Recorded data:
⟨
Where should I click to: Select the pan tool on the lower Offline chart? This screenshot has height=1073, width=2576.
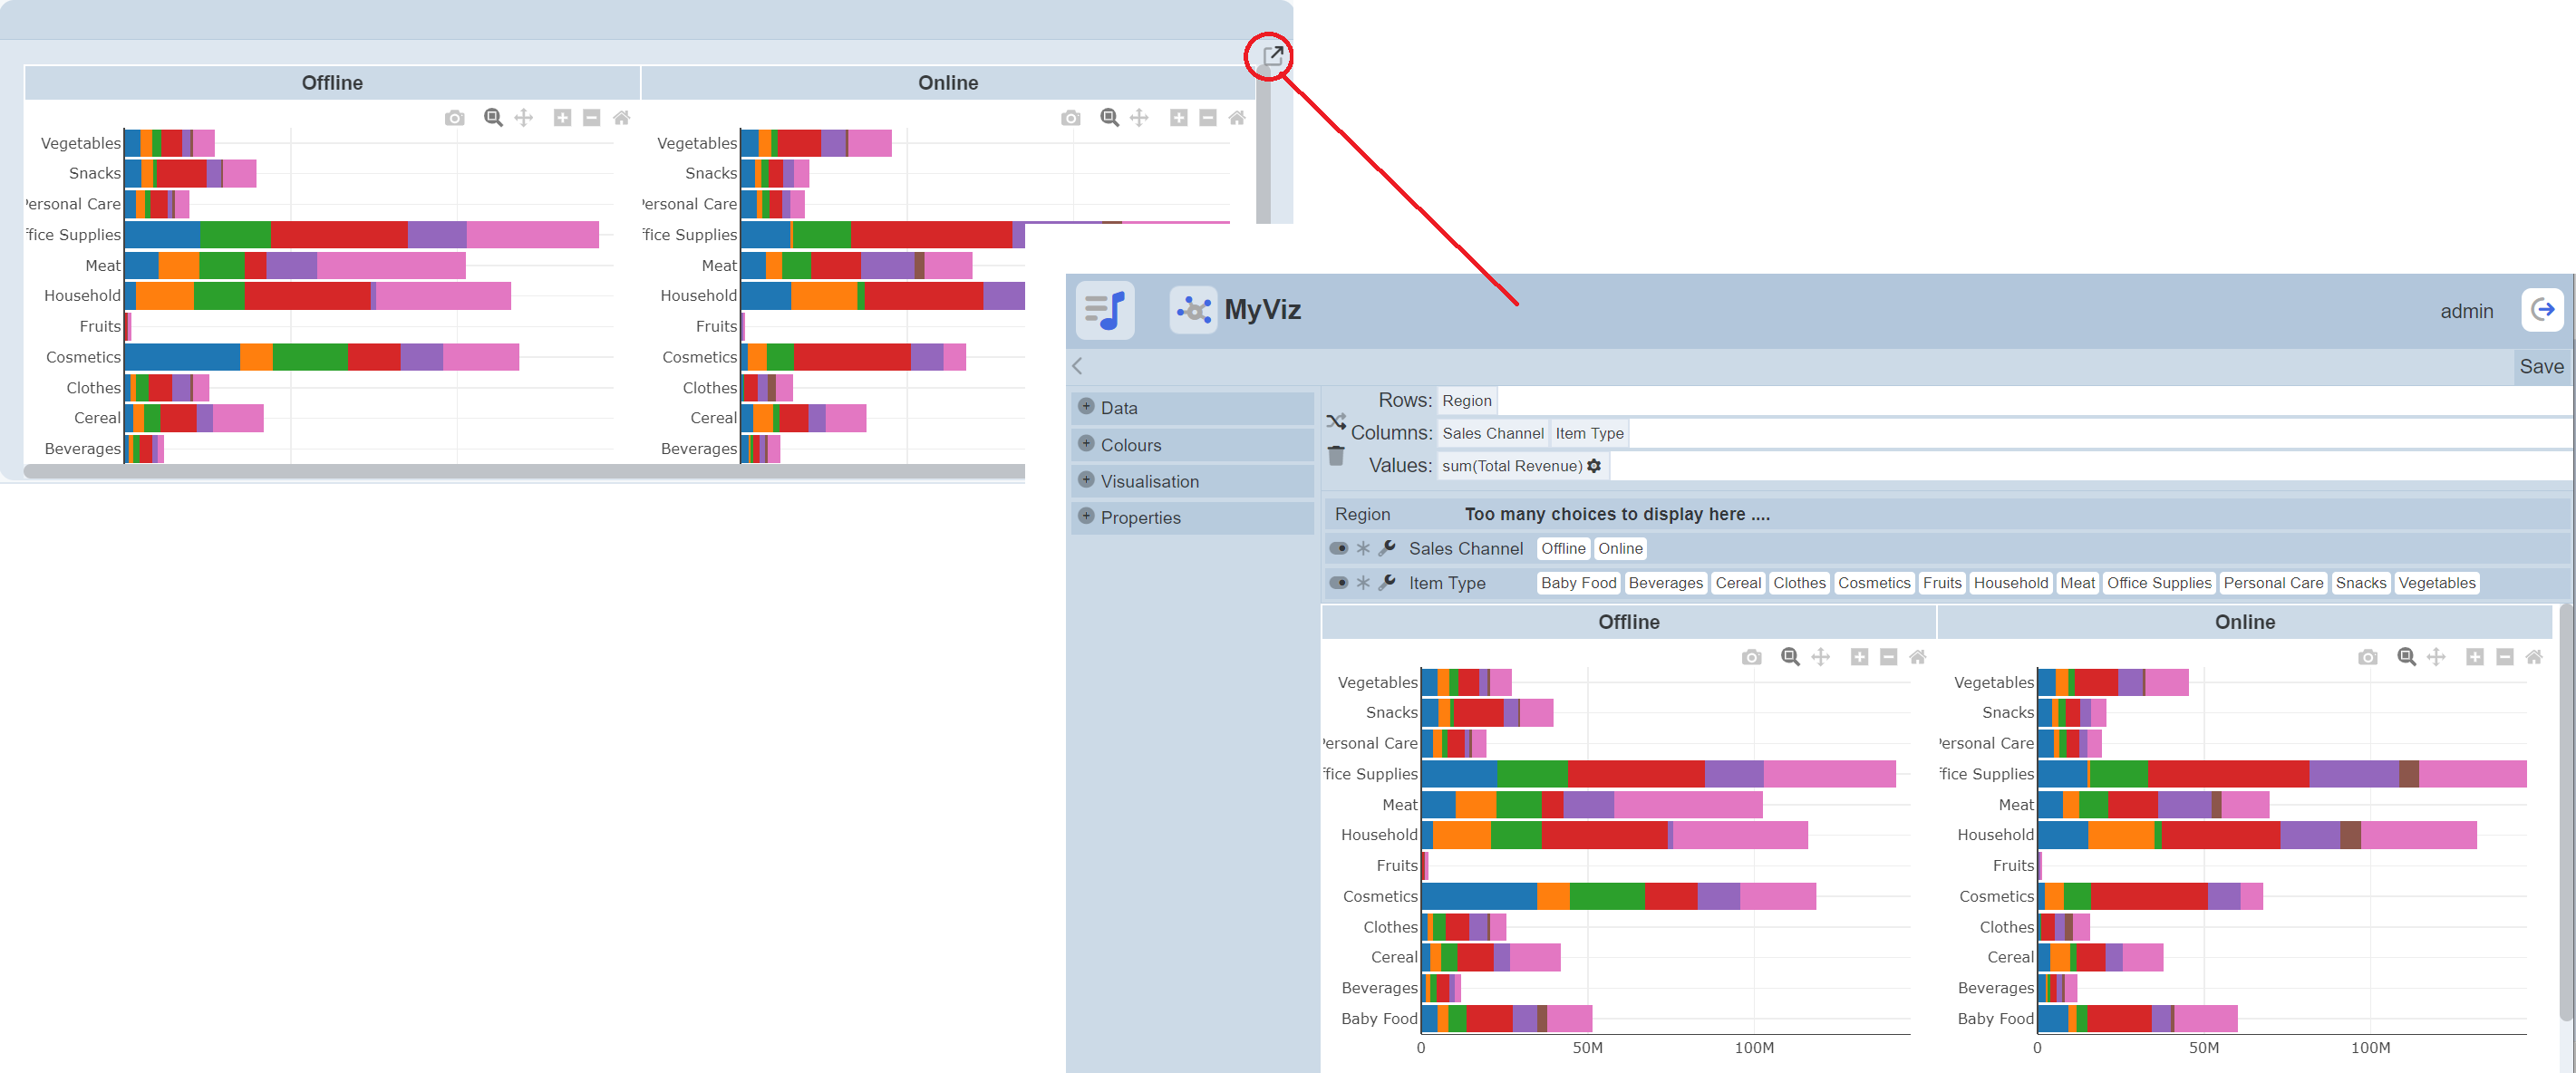pos(1820,657)
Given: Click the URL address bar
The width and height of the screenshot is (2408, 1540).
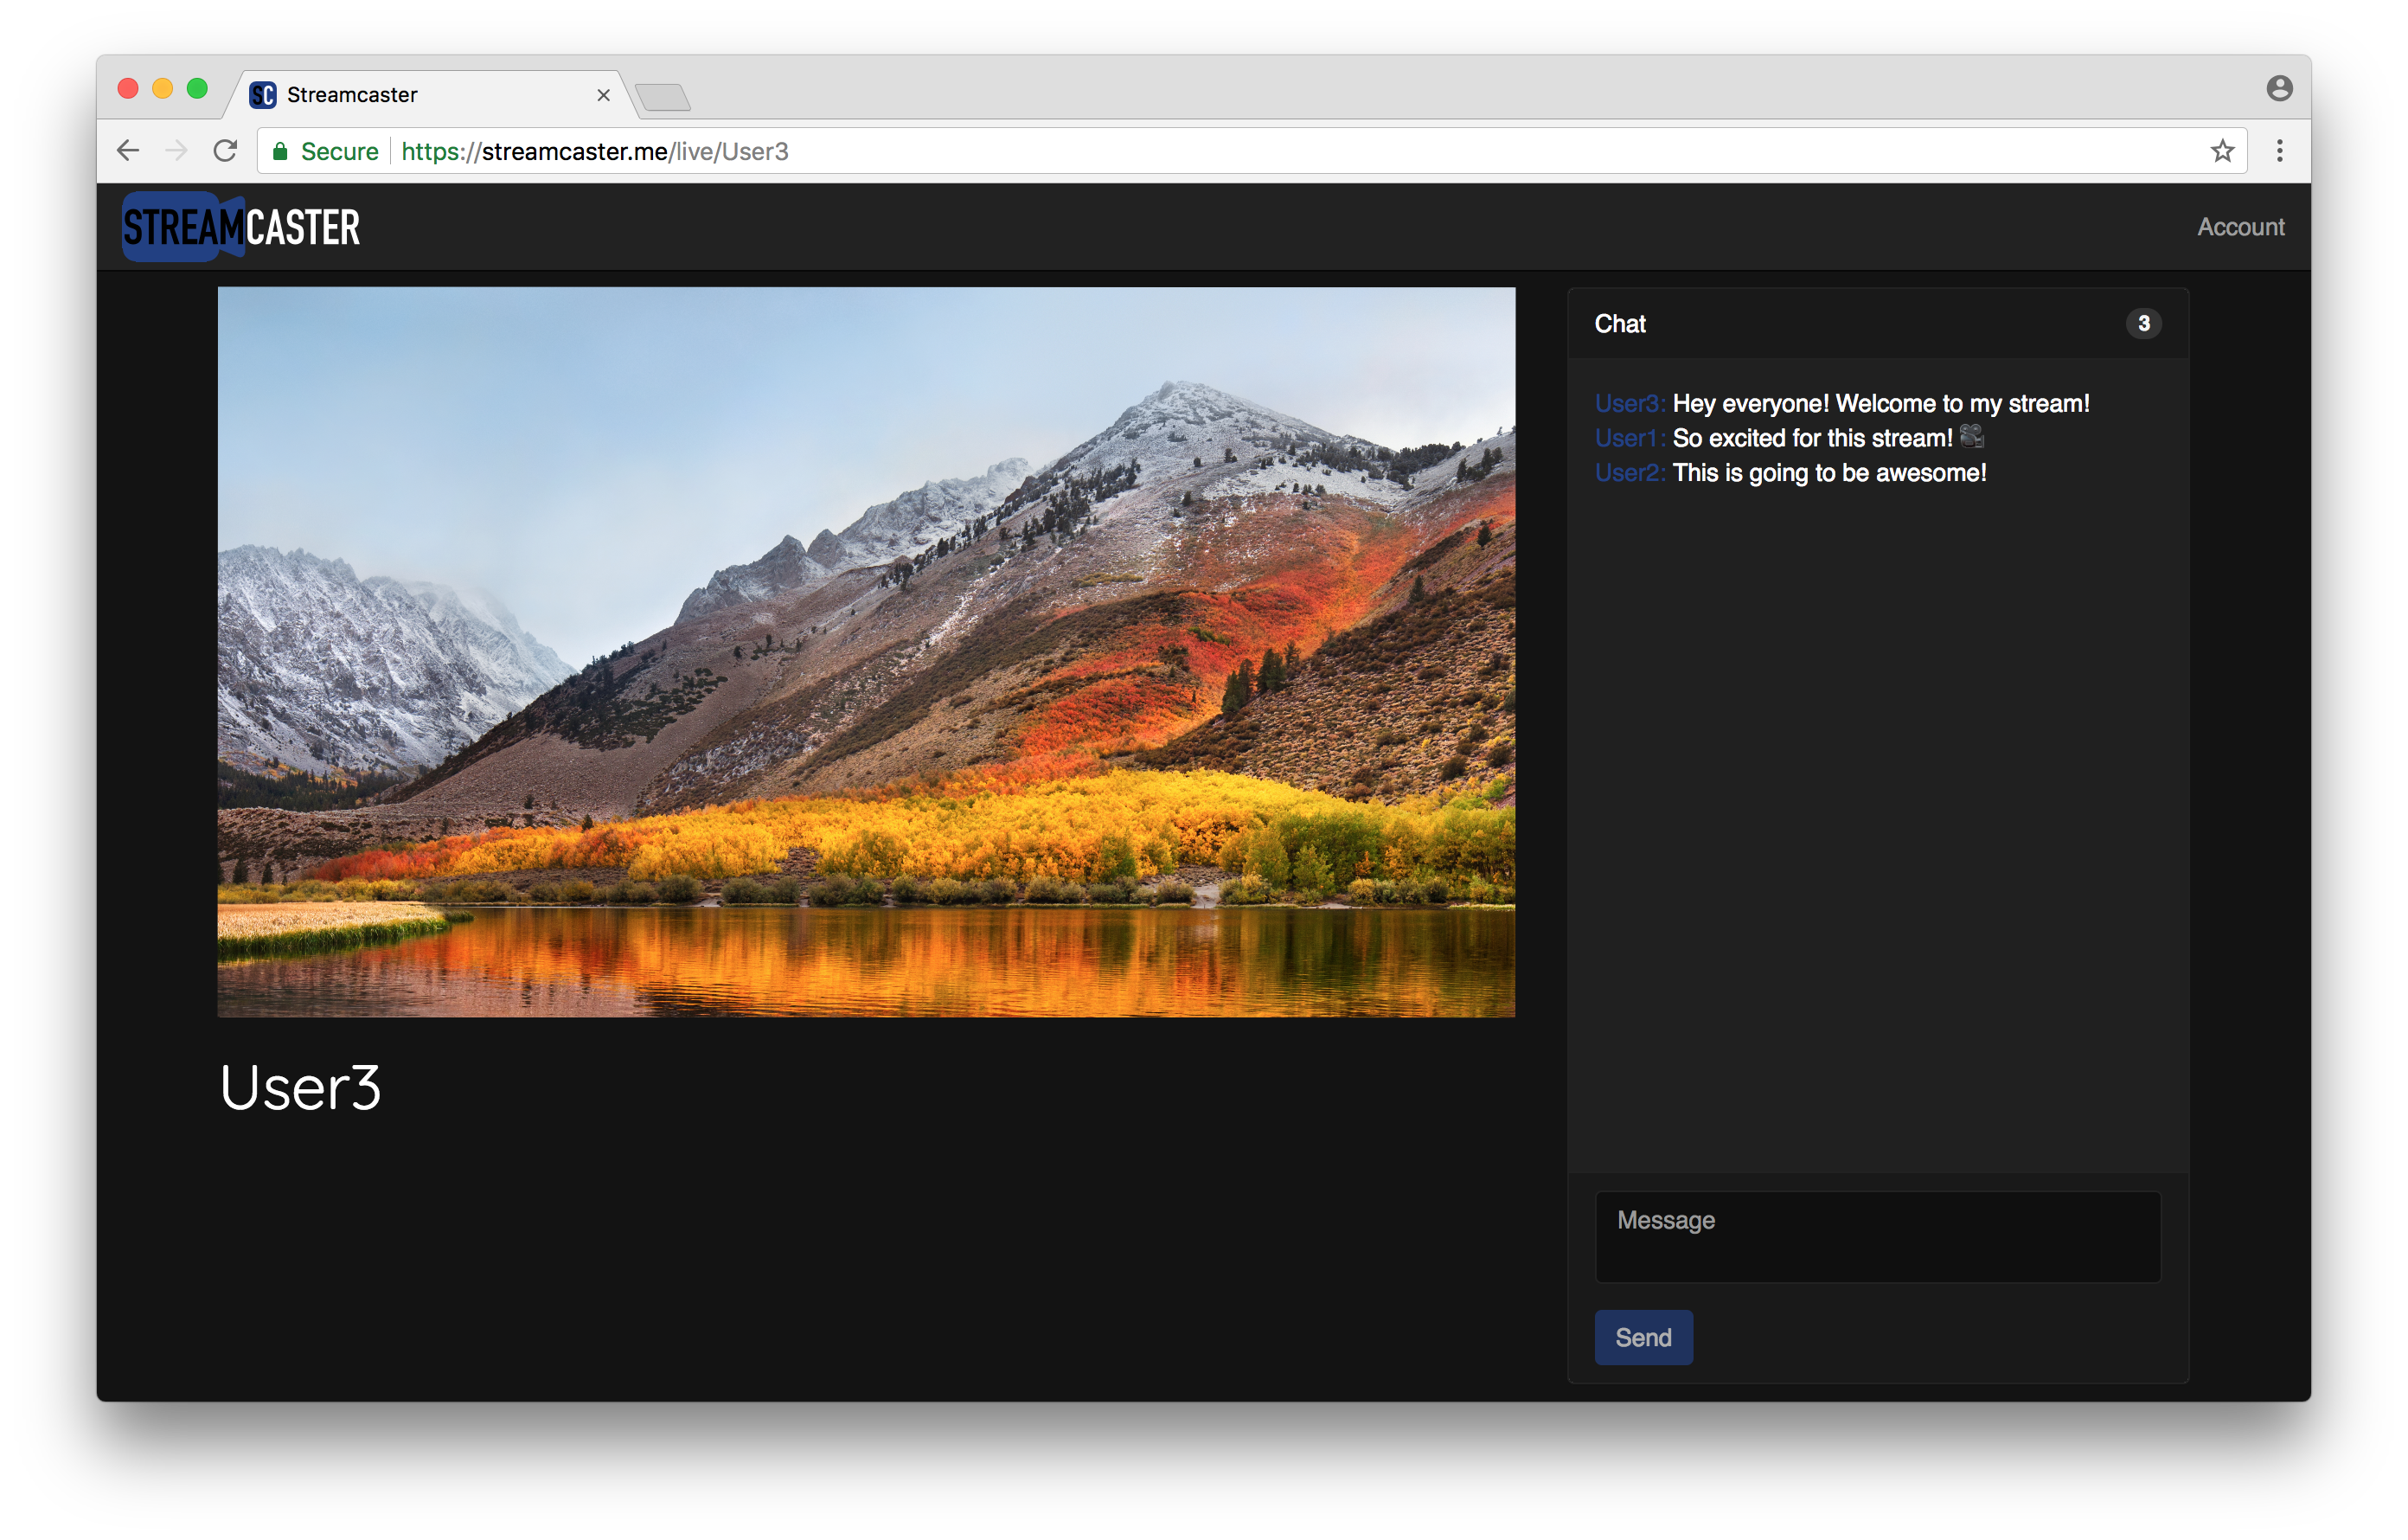Looking at the screenshot, I should pyautogui.click(x=1300, y=151).
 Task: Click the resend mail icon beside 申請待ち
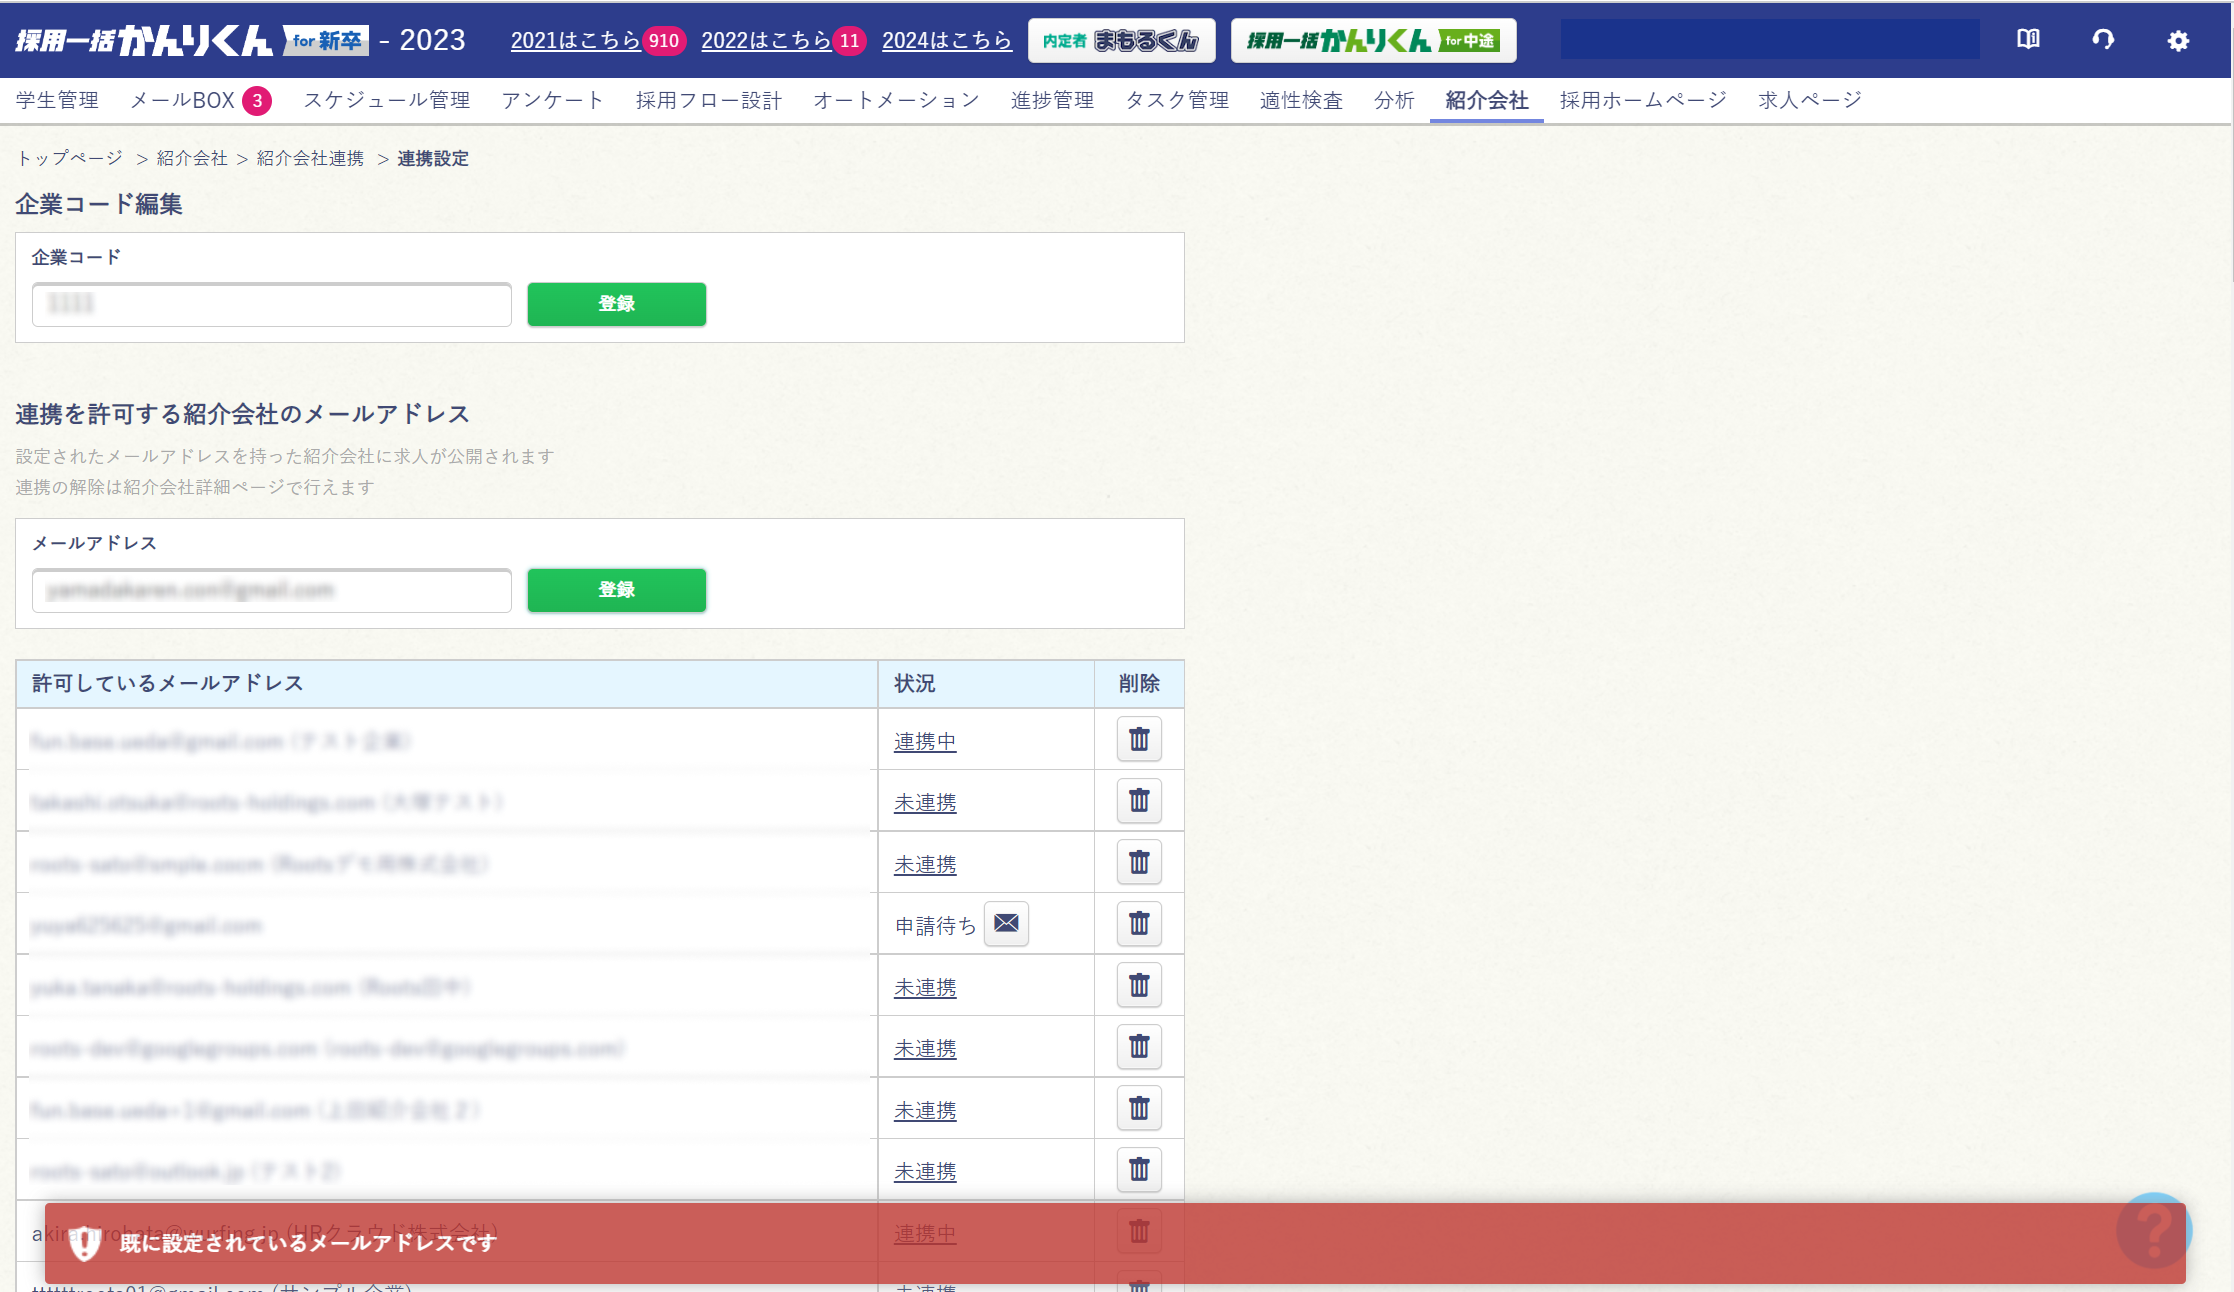tap(1006, 923)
⟩
Transcribe every line of the data exactly. No pictures go in the copy.

Where should I click to: Select the pan tool on the lower Offline chart? This screenshot has height=1073, width=2576.
pos(1820,657)
Given: Click the URL address bar
The width and height of the screenshot is (2408, 1540).
Looking at the screenshot, I should pyautogui.click(x=1300, y=151).
 Task: Click the resend mail icon beside 申請待ち
tap(1006, 923)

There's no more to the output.